Despite potentially harmful mergers involving First Interstate Bank and McDonnell Douglas, California's economy is on track to a dramatic, if unexpected, recovery. Early next year, the roughly 500,000 jobs lost during the recession should be replaced.
Yet, a majority of Californians have had a hard time noticing the recovery; a recent poll indicated that 73% of them still believe the state is in recession. This downcast mood explains, in part, why soft housing prices have only recently begun to harden, though they remain well below their peak levels, particularly in the Los Angeles area and in the Central Valley.
To a large extent, this perception of continuing recession grows out of deep-seated misconceptions about the evolving structure of the California economy. For the first time since the Depression, the economy is resurging without benefit of a major boost in defense spending, a strong housing market or huge growth in new construction.

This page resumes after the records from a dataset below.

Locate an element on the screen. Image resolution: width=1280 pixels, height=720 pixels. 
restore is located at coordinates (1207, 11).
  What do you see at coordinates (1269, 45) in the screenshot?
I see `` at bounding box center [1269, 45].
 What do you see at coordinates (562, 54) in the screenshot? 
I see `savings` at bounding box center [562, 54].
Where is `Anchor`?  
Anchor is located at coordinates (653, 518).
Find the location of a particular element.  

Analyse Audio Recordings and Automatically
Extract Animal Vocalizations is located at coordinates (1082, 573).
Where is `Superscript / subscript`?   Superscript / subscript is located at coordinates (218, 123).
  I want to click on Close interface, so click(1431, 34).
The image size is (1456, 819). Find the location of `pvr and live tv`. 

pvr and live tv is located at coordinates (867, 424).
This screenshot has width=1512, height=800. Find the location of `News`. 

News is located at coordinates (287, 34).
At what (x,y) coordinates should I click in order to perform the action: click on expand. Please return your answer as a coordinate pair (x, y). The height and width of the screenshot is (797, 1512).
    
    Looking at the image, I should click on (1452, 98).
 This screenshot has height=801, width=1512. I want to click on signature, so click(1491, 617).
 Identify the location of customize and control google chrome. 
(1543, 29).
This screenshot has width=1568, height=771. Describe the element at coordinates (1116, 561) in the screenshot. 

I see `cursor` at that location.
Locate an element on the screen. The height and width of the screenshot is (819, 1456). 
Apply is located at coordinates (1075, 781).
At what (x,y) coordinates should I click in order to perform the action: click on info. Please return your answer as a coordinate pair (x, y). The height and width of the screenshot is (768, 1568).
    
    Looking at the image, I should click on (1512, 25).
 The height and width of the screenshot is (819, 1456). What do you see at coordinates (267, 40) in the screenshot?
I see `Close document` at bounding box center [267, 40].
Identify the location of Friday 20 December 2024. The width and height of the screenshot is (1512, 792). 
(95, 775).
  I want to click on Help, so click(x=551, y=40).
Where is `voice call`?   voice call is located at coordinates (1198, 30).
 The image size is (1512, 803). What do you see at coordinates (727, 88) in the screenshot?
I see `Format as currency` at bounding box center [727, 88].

Instead, many of the new jobs are sprouting in sectors linked to California's enduring strengths in international trade, culture-based industries and technology.
For workers who lost their jobs in the early 1990s, this is not necessarily good news. Many middle managers at large corporations or real-estate speculators are not well-positioned to take advantage of the surfacing job opportunities. But this does not mean that California's "golden days" as a producer of high-wage jobs are gone.
Indeed, rather than producing a glut of "hamburger flippers," the state's growth industries are creating high-value-added, high-wage jobs at an extraordinary rate. Economist Stephen Levy estimates that, in the year since August, 1994, California has created30,000 new jobs in entertainment, an additional 30,000 in wholesale trade, 30,000 in engineering management and computer services, and another 10,000 in semiconductors.
The number of new entertainment jobs created last year, for example, were double the total number of jobs lost in aerospace during the year. An entertainment job, with mean wages more than 40% above the statewide average, annually pays, on average, about $10,000 more than a comparable aircraft job. In computer services, another high-growth sector, a worker, on average, makes $6,000 more a year than a comparable aircraft employee.
This rapid expansion of high-wage industries helps explain why income in California grew 7.2% in 1995--the first substantial gain in five years.